Les élections eurent donc lieu en novembre, mais il faut bien dire qu’au milieu des émotions du champ de bataille, l’attention du pays s’en trouvait absolument détournée. On n’a jamais su bien au juste comment les opérations électorales avaient été conduites : elles firent encore moins de bruit que les premières ; on en parlait très peu dans les feuilles publiques ; et, lorsqu’on apprit un jour que la Chambre avait été élue, on savait à peine que les électeurs eussent été convoqués.

__________

● **Consigne**
Indiquez, d'après l'extrait sur les élections, en quel mois celles-ci eurent lieu. Le listing n'est pas nécessaire ici.

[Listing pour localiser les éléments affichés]
__________

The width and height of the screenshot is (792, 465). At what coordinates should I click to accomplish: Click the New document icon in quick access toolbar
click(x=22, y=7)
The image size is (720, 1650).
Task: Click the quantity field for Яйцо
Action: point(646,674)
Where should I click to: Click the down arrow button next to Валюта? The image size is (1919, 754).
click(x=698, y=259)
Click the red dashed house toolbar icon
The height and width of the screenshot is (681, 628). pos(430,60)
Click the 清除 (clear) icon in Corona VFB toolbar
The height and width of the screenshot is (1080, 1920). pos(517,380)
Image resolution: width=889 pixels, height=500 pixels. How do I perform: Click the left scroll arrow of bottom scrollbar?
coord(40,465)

__________

● **Réponse**
En novembre.